▸ **Excerpt to read**
-- Opening Marker --
H. Sodabanlu, K. Watanabe, M. Sugiyama, Y. Nakano

During the last few decades, III-V multi-junction (MJ) solar cells have attracted much research interest owing to their advantages, including minimization of fundamental losses by employing several materials with their energy bandgap corresponding to different wavelength ranges. Considering the limitations of lattice and current matching, it seems difficult to increase the number of subcells and absorb the entire solar spectrum by employing only one III-V material system with similar lattice constants. Recently, this material restriction has been overcome by the direct wafer bonding technique; subcells can be separately grown on different substrates and later bonded together as illustrated in Fig. 1. To date, a 46% conversion efficiency of an InGaP/GaAs/InGaAsP/InGaAs four-junction (4J) structure fabricated by this technique has been reported.[1]

Our research group has been investigating the metalorganic vapor phase epitaxy (MOVPE) growths of III-V semiconductors on GaAs and InP substrates for the fabrication of MJ solar cells using wafer bonding method. Recently, we reported the results of InGaAsP/InGaAs dual-junction (2J) solar cells on InP substrates (Fig. 2).[2] This achievement was owing to optimizing of growth temperature appropriated for each III-V material. Following this success, currently, the fabrication and development of InGa(Al)P and GaAs subcells on GaAs substrates have been being investigated, in parallel with the study and optimization of direct wafer bonding between GaAs and InP substrates.
-- Closing Marker --
▸ **Raw data**
-- Opening Marker --
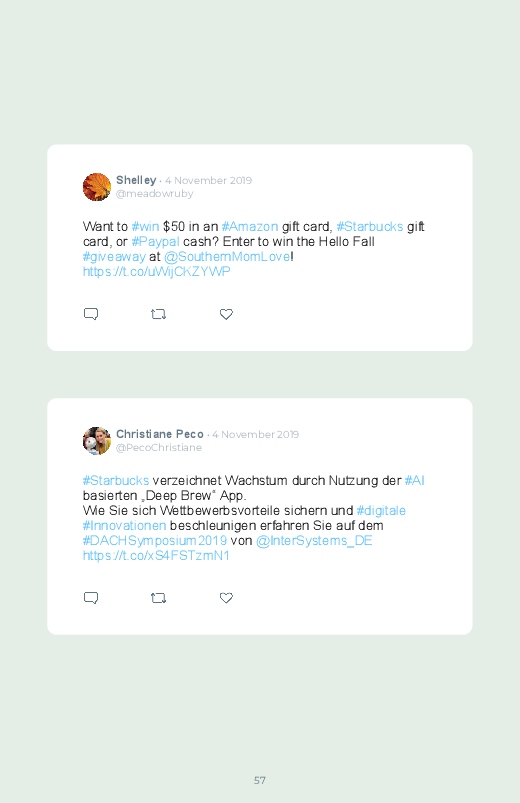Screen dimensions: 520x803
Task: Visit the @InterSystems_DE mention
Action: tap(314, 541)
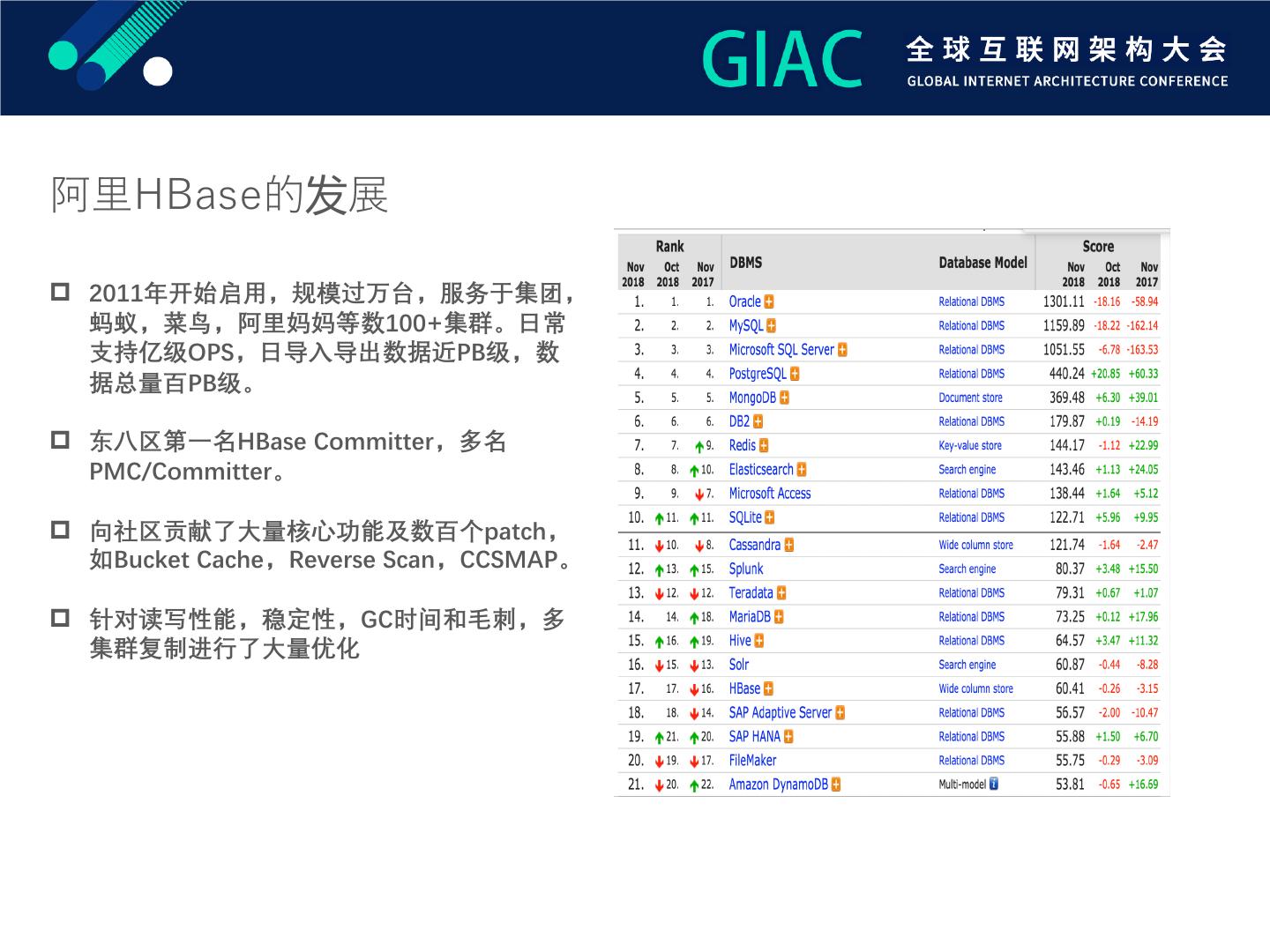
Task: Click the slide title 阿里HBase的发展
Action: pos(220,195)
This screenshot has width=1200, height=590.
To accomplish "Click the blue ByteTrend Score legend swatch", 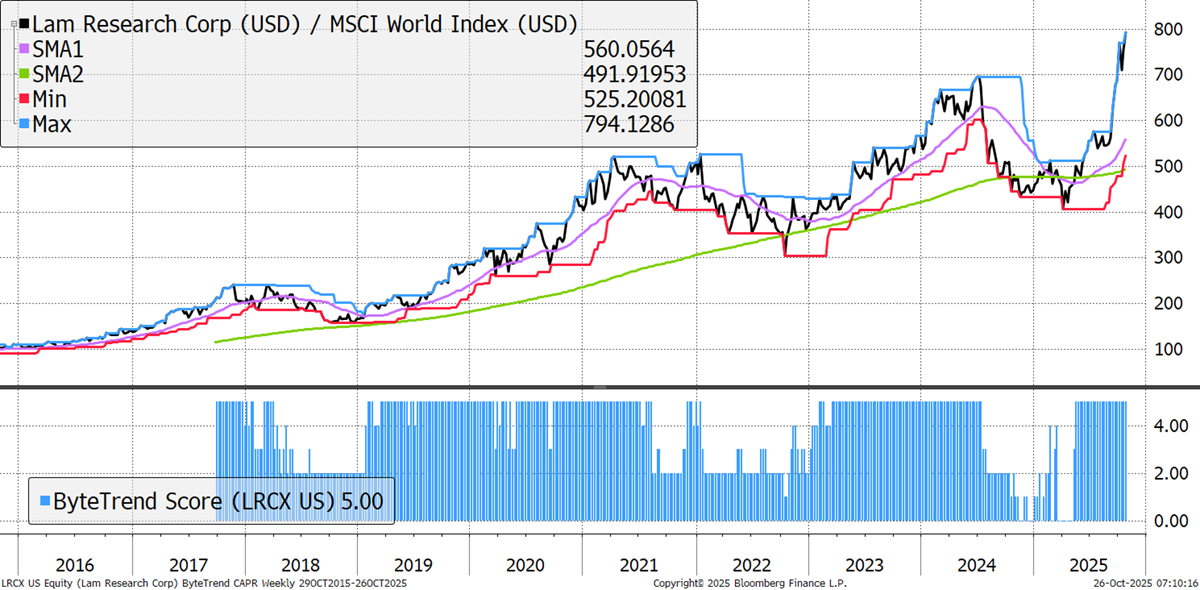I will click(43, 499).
-- Closing Marker --
▸ **Work to be completed**
In the excerpt on multi-junction solar cells, what conversion efficiency has been reported for the four-junction structure made by direct wafer bonding?

▸ **Output of the exercise**
46%